PetroPeru’s planned return to oil production through participation in tenders of oil
producing blocks that the GOP was set to auction, with a requirement to partner with
PetroPeru, remains uncertain. Limited or no interest shown by oil companies in these
auctions and in several exploration blocs’ pending auctions, coupled with changes at the
Ministry of Energy and Mines, have left those plans undefined.
Significant SOEs have audited accounts that are made public. In addition, the accounts
are monitored by a board of directors. The majority of the country’s SOEs is corporately
managed by FONAFE and is listed on FONAFE’s website along with their audited
accounts
(http://www.fonafe.gob.pe/portal/empresas?accion=transparenciaNew&m=6&Contenidoi
d=32). Petroperu, which is managed independently from FONAFE, publishes a report
that includes the audited financial statements of the company, such as those of
comprehensive income, changes in equity, and cash flows, as well as a summary of
significant accounting policies and other explanatory notes included in Petroperu’s
financial statements. The report is produced annually and is publicly available on
Petroperu’s website (http://www.petroperu.com.pe/transparencia/ley27806.asp).

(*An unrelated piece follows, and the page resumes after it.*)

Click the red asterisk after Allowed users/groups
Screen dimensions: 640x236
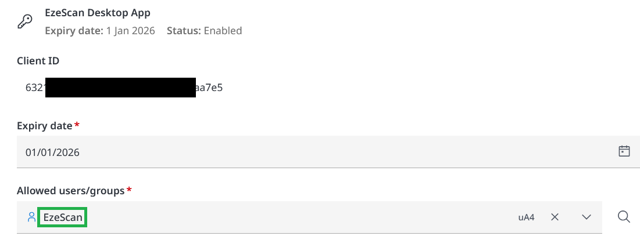pos(129,190)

Corporate Social Responsibility Return to top
Peruvian businesses participate in Corporate Social Responsibility (CSR) programs,
primarily on a voluntary basis. For the energy and mining sector, certain regulations do
exist to promote social responsibility. Supreme Decree No. 042-2003-EM promotes
social responsibility within the mining sector, encouraging local employment
opportunities, support to communities’ projects, development activities, and purchase of
local goods and services. The decree requires mining companies to publish an annual
report on sustainable development activities. The Ministry of Energy and Mines has
prepared a guidebook for community relations, as well as public information on social
measures related to the mining and energy sectors. In February 2011, INDECOPI
adopted the Peruvian Technical Regulation of Social Responsibility ISO 26000 that
serves as a voluntary guide to CSR activities.
On February 15, 2012, Peru was listed as a compliant country under the Extractive
Industries Transparency Initiative (EITI), as the GOP and extractive industries openly
publish all company payments and government revenues from oil, gas, and mining. Peru
is the only EITI-compliant country in Latin America.
Peru continues to be recognized for its 2013-2017 National Strategy to Combat Forced
Labor. Its plan emphasizes the state’s role to protect and promote labor rights.
Simultaneously, it strives to build capacity and empower vulnerable groups to transform
their environment and enforce their rights. The plan addresses both medium and long-
term multi-sector plans to eliminate or reduce conditions that enable forced labor.
Despite these efforts, the government did not effectively enforce labor laws in all cases.
The exploitation of child labor, particularly in informal sectors; forced labor; and
employers engaging in antiunion practices remain significant problems.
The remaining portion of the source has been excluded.